**Your objective**
Check each line of the material below, and copy it if it holds the string "width".

**The records**
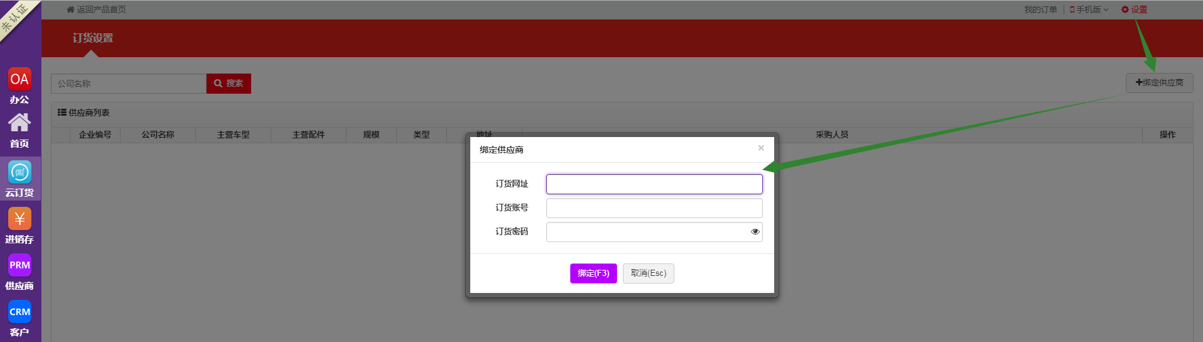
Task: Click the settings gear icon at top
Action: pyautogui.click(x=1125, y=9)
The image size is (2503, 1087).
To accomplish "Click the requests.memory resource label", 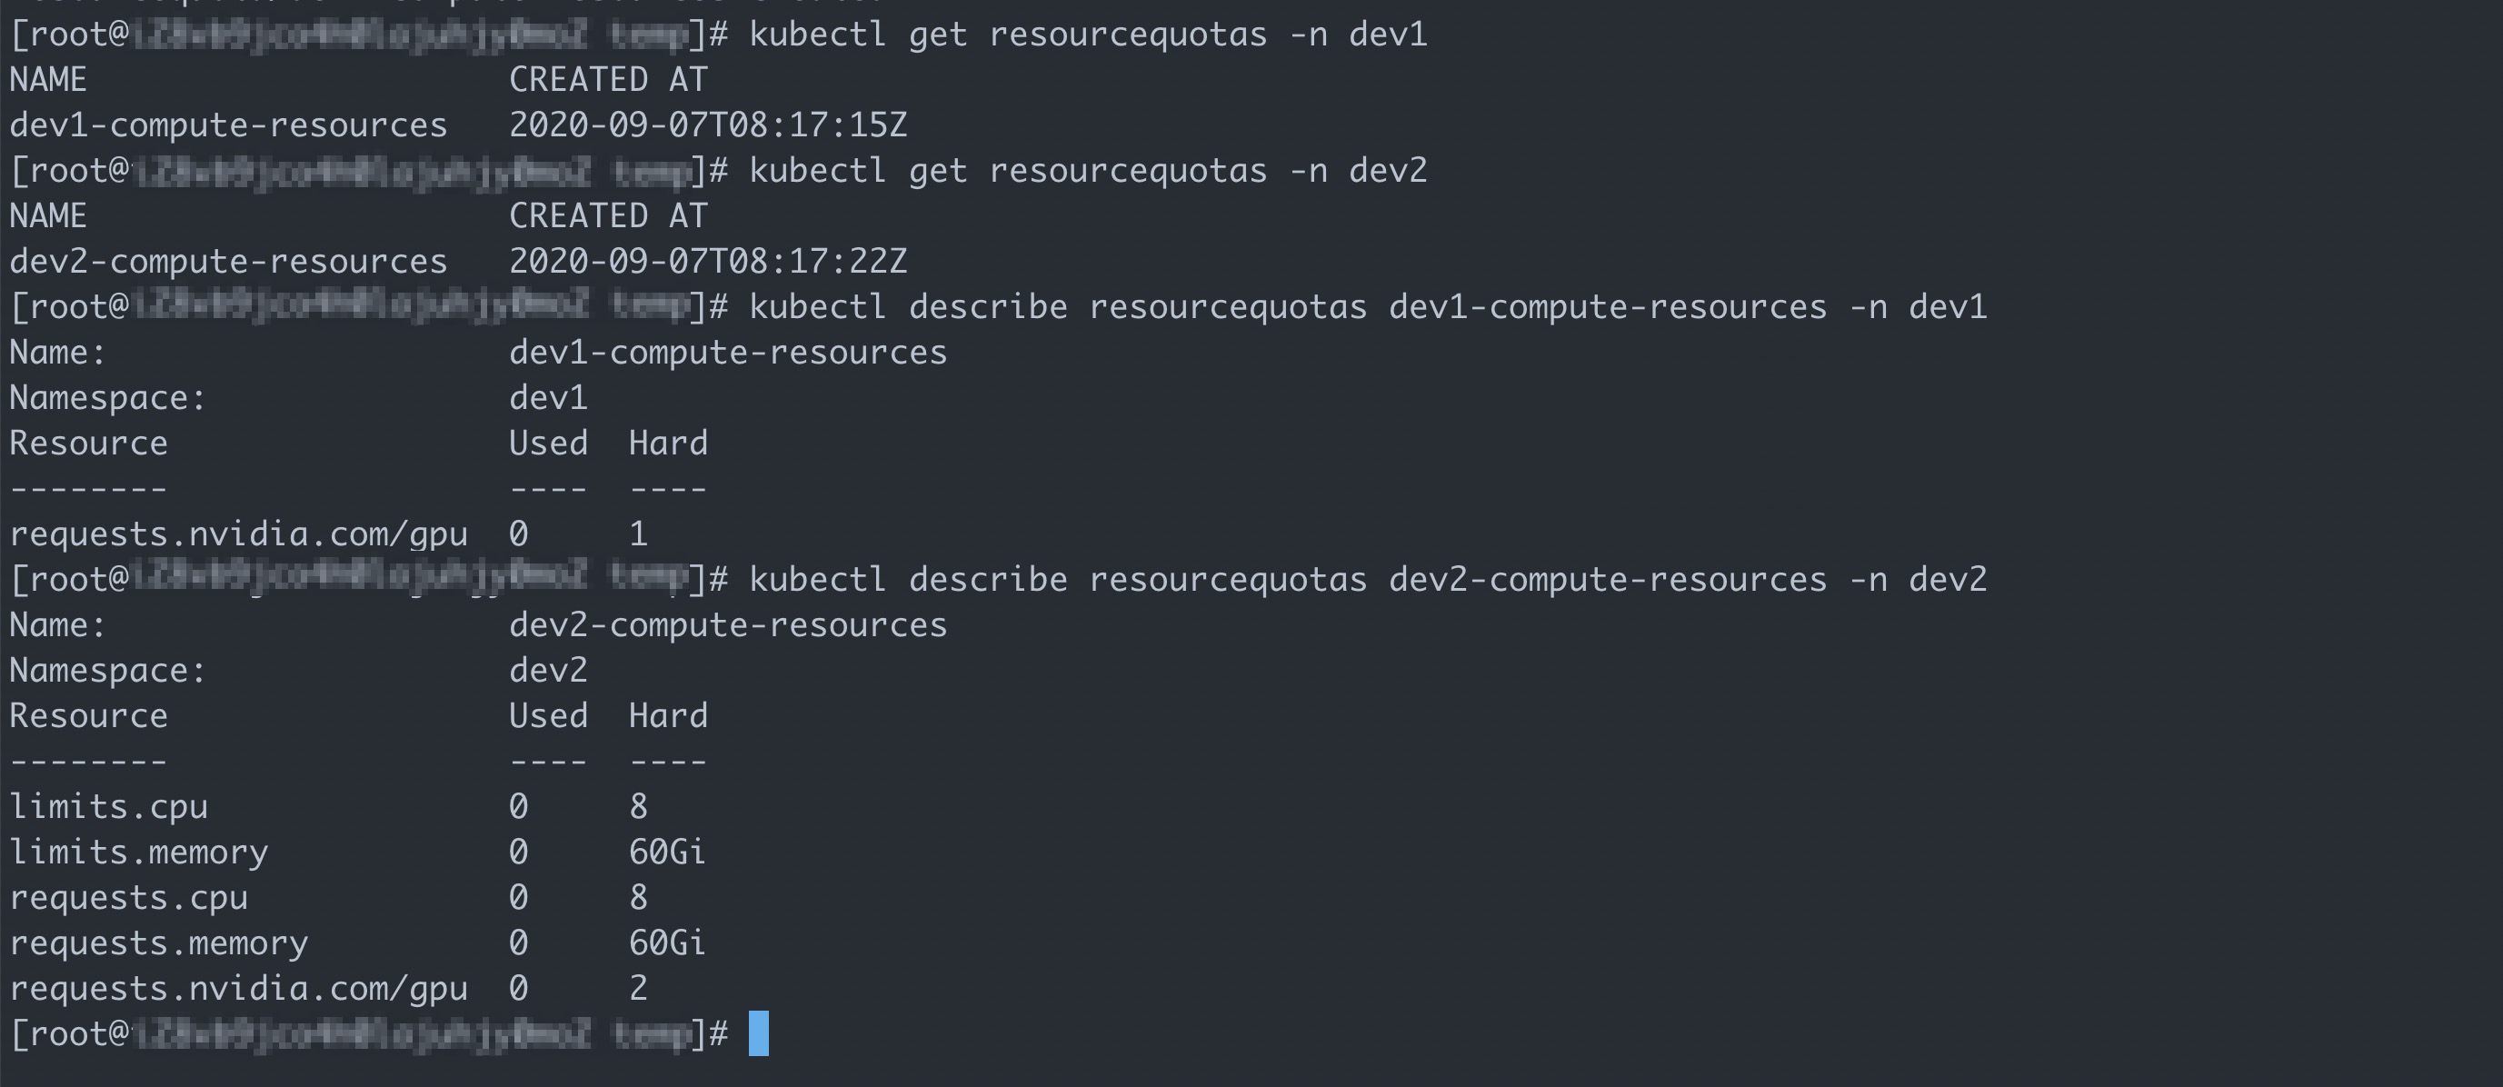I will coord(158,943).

---

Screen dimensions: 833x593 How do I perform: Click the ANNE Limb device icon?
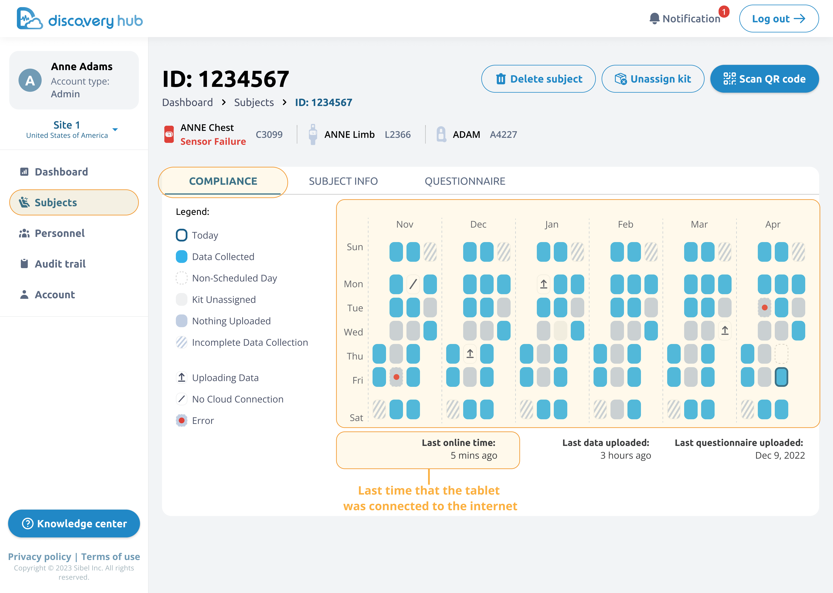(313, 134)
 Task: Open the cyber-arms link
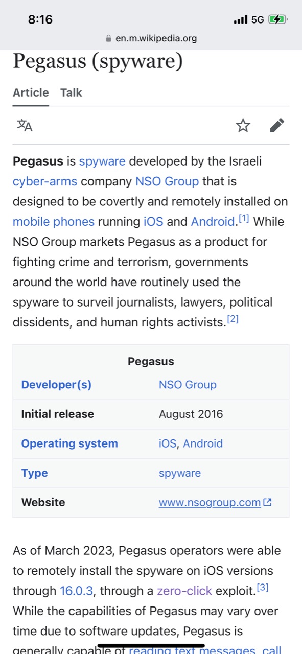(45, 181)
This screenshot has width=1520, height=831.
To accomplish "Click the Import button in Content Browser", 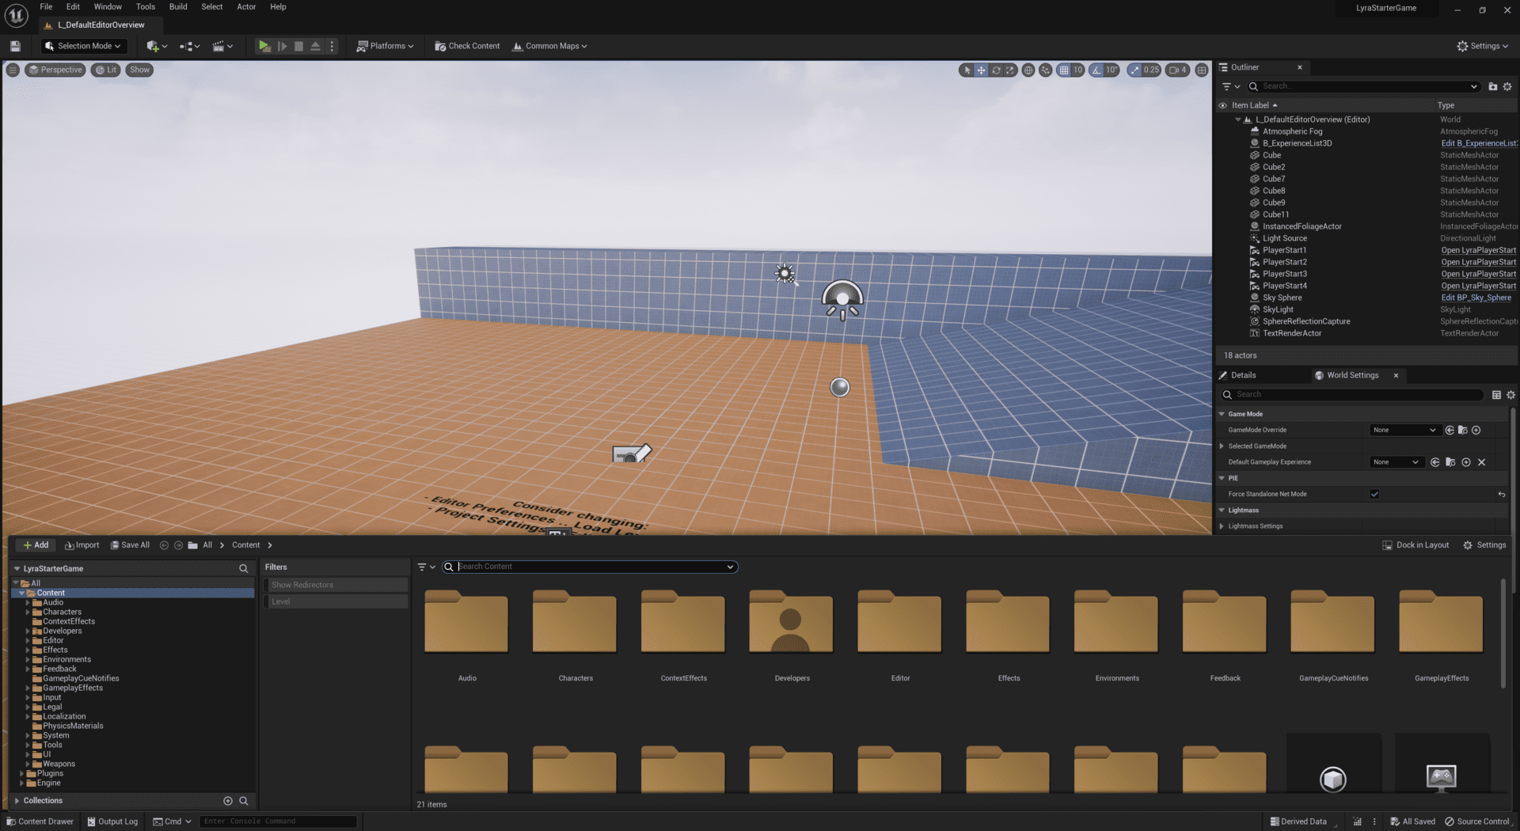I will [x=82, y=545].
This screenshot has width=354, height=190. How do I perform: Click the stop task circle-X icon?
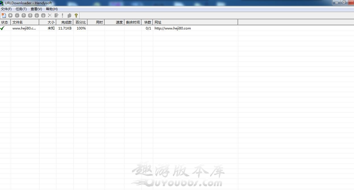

--

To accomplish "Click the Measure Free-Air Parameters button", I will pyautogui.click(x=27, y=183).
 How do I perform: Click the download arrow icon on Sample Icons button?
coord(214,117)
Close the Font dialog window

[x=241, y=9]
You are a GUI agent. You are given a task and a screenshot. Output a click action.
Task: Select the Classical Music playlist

**Written answer**
This screenshot has width=1520, height=831.
This screenshot has width=354, height=190. How do I perform: Click the stop task circle-X icon?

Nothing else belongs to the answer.